#### Aim of the exercise:
Retype, exactly as written, every line from the one containing "The height and width of the screenshot is (262, 868)." through the last line of the records below, both included; skip the pictures.

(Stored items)
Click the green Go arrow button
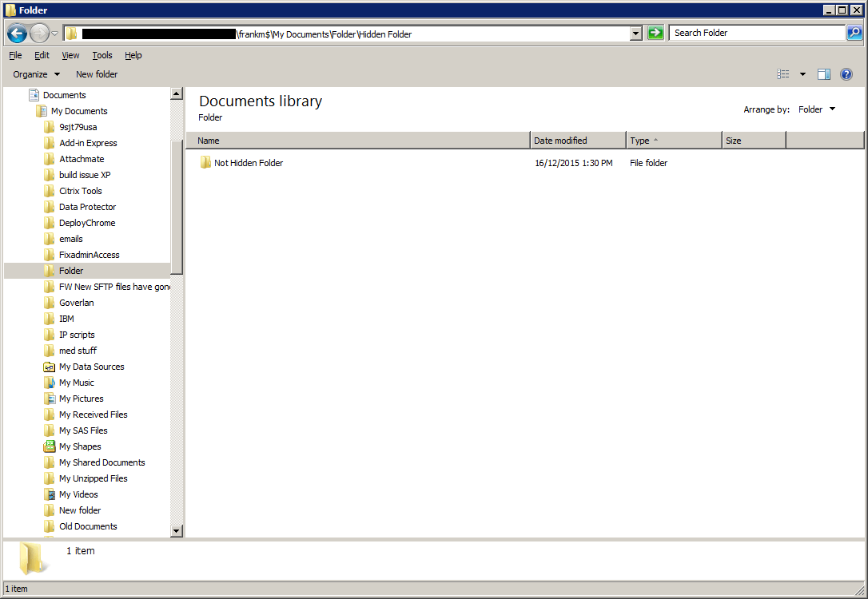This screenshot has height=599, width=868. coord(655,33)
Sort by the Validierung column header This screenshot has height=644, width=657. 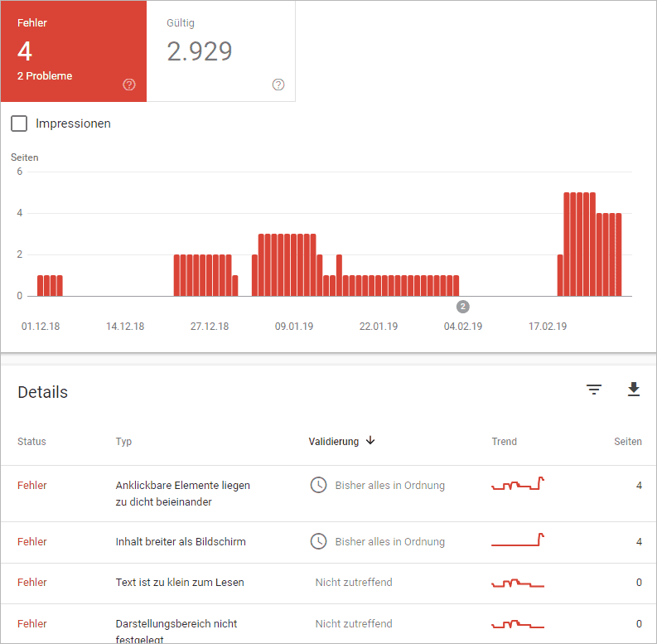(334, 442)
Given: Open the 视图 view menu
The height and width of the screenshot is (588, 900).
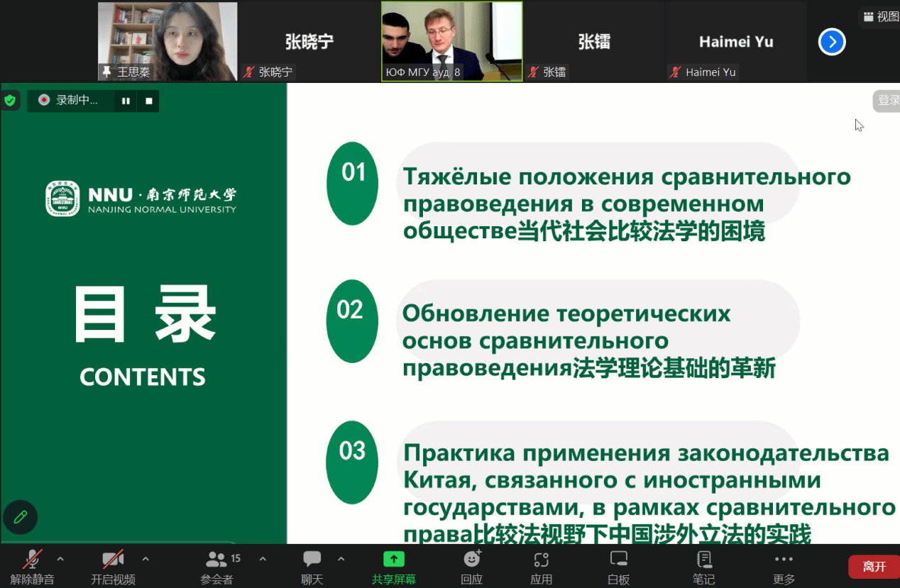Looking at the screenshot, I should (880, 16).
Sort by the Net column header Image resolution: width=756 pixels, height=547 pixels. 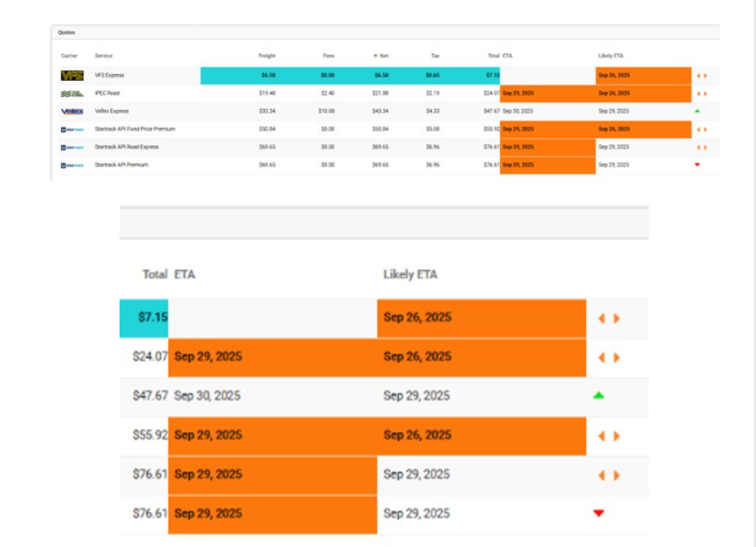coord(380,56)
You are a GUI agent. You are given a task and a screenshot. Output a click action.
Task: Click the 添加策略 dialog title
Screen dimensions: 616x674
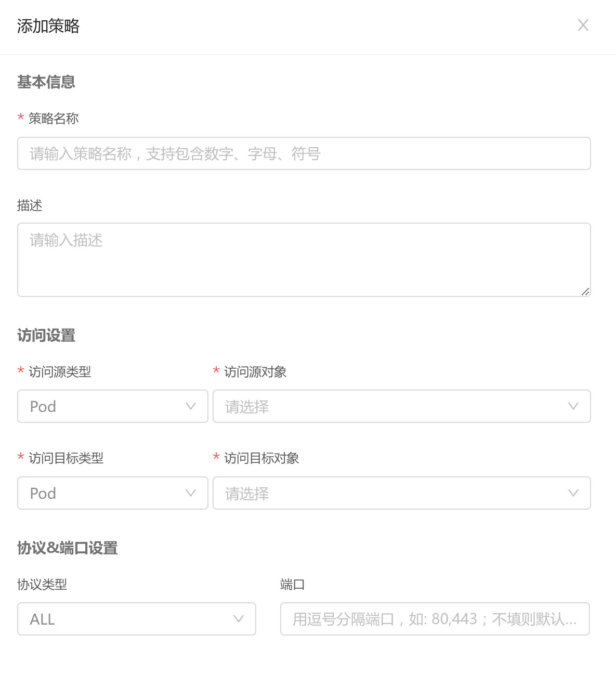click(48, 26)
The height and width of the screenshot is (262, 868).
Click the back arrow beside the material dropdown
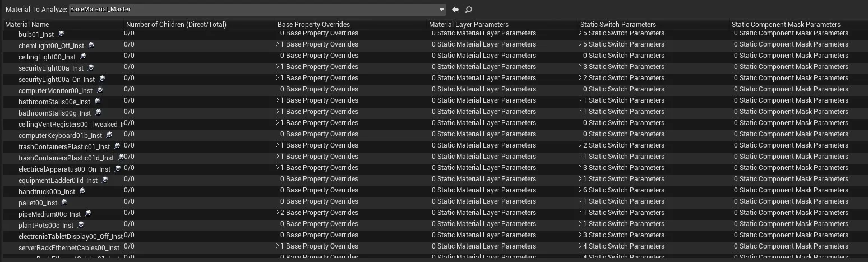(x=455, y=10)
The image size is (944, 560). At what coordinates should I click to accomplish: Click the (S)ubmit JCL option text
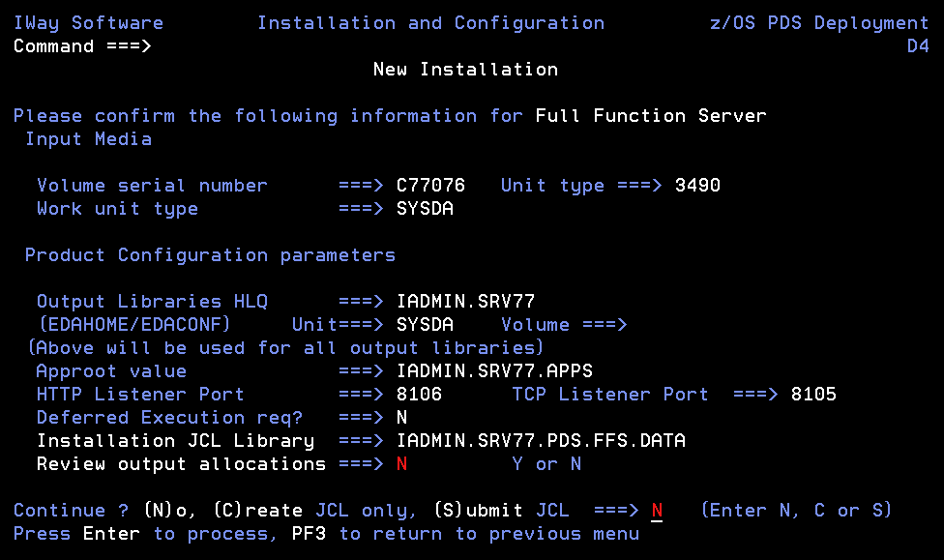click(501, 511)
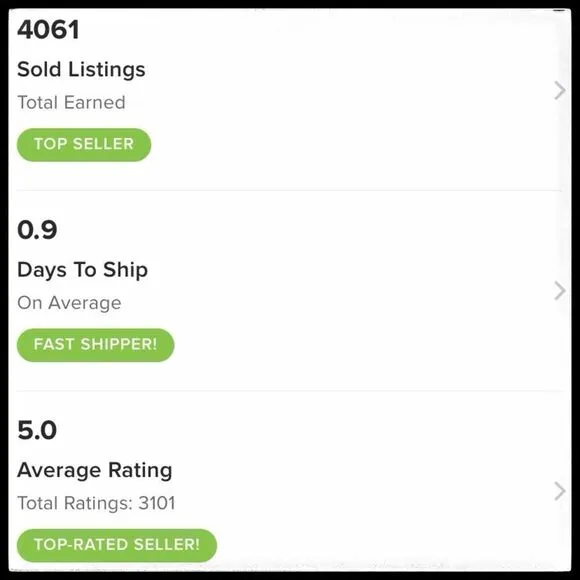Open Sold Listings details chevron
This screenshot has width=580, height=580.
click(x=560, y=91)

#### Your solution:
The height and width of the screenshot is (262, 868).
Click the back arrow beside the material dropdown
(x=455, y=10)
The image size is (944, 560). At what coordinates should I click to accomplish: Click the (S)ubmit JCL option text
click(501, 511)
Open Sold Listings details chevron
This screenshot has width=580, height=580.
click(x=560, y=91)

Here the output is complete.